Hey everyone, I know quite a few of you here on the board went to or are going to the Aristotle University of Thessaloniki.

I talked to the Consulate of Greece for my city and they haven't been too helpful. They refer me to websites with redundant info and phone numbers which don't work.

I'm going on Monday to meet someone there, so what documents should I bring with me? My passport, birth certificate, health card info, drivers license? Also, do I need my parent's info? If so which information?

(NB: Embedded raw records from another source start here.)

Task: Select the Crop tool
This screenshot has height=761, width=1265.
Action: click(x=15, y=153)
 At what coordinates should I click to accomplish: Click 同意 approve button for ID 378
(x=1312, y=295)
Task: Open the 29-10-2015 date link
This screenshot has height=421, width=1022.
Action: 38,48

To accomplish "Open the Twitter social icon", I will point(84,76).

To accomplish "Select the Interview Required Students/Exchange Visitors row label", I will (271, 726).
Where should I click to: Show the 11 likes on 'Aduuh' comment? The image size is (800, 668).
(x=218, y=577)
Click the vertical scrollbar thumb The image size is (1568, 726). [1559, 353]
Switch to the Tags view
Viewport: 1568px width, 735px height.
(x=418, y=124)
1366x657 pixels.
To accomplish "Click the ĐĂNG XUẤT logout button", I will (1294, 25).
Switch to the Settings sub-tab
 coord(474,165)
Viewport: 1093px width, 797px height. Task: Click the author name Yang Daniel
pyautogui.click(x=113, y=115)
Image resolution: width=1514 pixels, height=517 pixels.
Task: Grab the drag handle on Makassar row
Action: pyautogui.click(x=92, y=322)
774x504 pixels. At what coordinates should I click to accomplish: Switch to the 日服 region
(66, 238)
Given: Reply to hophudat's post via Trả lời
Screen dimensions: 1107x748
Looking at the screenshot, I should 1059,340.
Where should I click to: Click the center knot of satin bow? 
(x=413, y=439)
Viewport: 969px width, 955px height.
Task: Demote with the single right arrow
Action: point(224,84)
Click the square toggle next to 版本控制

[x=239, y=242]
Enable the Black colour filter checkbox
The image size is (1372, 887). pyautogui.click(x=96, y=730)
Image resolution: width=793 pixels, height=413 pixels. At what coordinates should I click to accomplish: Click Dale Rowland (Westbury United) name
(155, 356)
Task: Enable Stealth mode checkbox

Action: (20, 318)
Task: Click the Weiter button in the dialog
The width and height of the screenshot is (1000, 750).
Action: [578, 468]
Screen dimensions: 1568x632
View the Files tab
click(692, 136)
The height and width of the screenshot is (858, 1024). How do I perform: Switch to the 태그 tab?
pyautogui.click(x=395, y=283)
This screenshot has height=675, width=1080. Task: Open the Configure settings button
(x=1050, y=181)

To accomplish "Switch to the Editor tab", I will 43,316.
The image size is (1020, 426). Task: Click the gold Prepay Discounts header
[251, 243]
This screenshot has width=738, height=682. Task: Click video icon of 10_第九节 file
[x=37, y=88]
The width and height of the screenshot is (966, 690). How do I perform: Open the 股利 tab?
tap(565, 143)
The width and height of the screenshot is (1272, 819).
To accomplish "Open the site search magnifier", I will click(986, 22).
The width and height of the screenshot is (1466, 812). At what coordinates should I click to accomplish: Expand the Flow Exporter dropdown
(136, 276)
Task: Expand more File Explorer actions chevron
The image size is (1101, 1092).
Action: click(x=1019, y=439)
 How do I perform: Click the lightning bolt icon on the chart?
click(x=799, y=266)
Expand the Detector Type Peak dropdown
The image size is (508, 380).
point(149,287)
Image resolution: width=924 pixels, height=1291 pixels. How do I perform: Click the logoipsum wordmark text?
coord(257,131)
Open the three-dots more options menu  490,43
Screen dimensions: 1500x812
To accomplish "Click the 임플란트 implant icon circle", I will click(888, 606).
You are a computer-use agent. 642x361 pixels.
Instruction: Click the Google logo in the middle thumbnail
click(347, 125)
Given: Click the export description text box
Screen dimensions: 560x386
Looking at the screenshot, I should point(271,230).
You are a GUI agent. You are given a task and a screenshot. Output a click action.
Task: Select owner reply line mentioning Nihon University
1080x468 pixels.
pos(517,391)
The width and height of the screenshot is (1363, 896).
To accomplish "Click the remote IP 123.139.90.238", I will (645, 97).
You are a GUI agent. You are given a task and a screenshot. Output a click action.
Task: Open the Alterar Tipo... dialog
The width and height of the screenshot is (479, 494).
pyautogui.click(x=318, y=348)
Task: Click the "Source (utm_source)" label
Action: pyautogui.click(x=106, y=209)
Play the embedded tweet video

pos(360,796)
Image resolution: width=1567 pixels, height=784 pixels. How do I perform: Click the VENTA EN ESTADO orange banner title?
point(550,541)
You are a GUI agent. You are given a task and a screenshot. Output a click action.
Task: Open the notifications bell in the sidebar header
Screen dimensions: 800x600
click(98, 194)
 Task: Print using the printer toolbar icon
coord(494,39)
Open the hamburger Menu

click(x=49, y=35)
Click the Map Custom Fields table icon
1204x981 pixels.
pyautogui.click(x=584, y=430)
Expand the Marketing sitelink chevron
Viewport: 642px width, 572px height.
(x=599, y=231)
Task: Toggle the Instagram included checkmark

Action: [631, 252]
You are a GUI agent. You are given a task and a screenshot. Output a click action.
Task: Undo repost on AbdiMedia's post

I could only bring my mother's information anyways because I've only discussed this issue with my mother who fully supports me...wehreas my father would snap in a second.

But thats a whole different story...back to the consulate, also I hear I need to pass a Greek proficiency test.before entering the university..my greek is 50/50 so I'm guessing I'm going to need a full year course and then take the test.

for that year, I will need to find a place to stay: is Thessaloniki extreme;y expenisve to live in? According to the website of the School of Modern Greek, they have a limited number of spaces for ppl to stay there.

As for documents I understand I need:

1. A certificate of Average Marks
2. Certificate of Eligibility
3. Certificare of Greek Enrollment Eligibility
4.Certificate of Citizenship and Descent
5. Official Copy of Birth Certificate
6.Official Copy of high School transcripts
7. High School Diploma

I can get 5,6,7 no problem but how do you go about getting the first 4?

I was also told that if you have greek descent you need to take entrance exams. is that true? even if you are from North America?

How much approximately is university fees in Thessaloniki? I'm under the impression that it is partially subsidized by the Greek gov't.


Please pray for me  as I decide where to go to university. It's actually quite stressful as my father and I totallly disagree where I should go and what I should do. I believe in obedience to parents, but I don't want my dad to dictate what I will do with the rest of my life.
 
Sorry for all the questions. It's a shame the consulate can't answer lots of my questions.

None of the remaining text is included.